SP: Rotina pra mim é ritual. Não gosto de rotinas quadradas, não gosto de fazer a mesma coisa todo dia, não gosto de cumprir rotinas que são ordenadas por outras pessoas. Outra coisa que eu aprendi com a minha irmã foi que eu sou a minha própria ordem. Eu só posso seguir a minha própria ordem e não a de nenhuma outra pessoa. A minha rotina aqui em Rio Bonito é acordar, tomar o meu café da manhã que pra mim é o momento mais sagrado do meu dia, meu café da manhã. Quando eu tenho um bom café da manhã eu tenho um bom dia. Comer uma coisa gostosa! Adoro!
JG: Pós quarentena de corona você vem aqui em casa e a gente toma um café da manhã bem gostoso!
SP: ADORO!
JG: O que é o tempo pra você?
SP: Aí eu vou puxar um vídeo que tem no youtube. Uma apresentação do Gilberto Gil na USP e ele tá cantando aquela música "Iansã" e diz que o tempo é o verdadeiro alquimista. A única coisa possível de verdadeiramente transformar as coisas. O Tempo. Alquimista.
JG: Agora quero te fazer umas perguntas meio Xuxa, assim mais rápido mas não precisa ser só em uma palavra não, ok?
SP: OK!
JG: Beleza
SP: Coragem
JG: Amor
SP: Comprometimento
JG: Dor
SP: Aprendizagem
JG: Um filme
SP: ...primeiro que veio na minha mente foi "The Dreamers"

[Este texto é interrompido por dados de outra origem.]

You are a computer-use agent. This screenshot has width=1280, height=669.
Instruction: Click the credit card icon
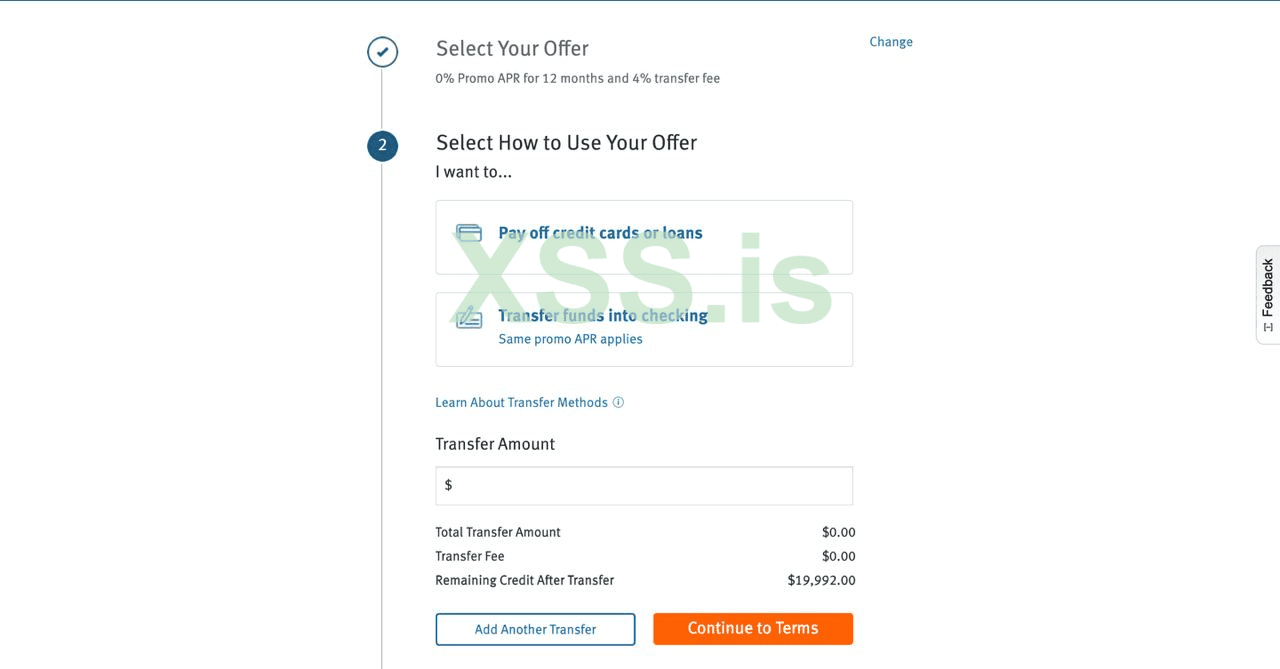coord(469,233)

JG: Uma música, sei que você já falou da Fique Viva, mas se quiser falar outra...
SP: Musica, transcendental. Louvação a Oxum a música que eu escutei cotidianamente nos ultimos tempos.
JG: Comida
SP: ADOOOOORO! Empadão da Salacione!
JG: Cheiro
SP: Canela, mas eu vou te dizer a primeira coisa que veio na minha cabeça também. Um cheiro, eu amo, quando eu to começando a me apaixonar por alguém, aí é o cheiro da pessoa. Só não vou dizer nomes pra não me comprometer!
JG: Hahahahahaha amo! E uma textura?
SP: Pelo. Pele e pelo.
JG: Nossa amiga! Que delicia esse papo! Muito obrigada! Você foi a pessoa perfeita pra começar isso!
SP: Amiga você é perfeita! Que oportunidade maravilhosa! Agradeço!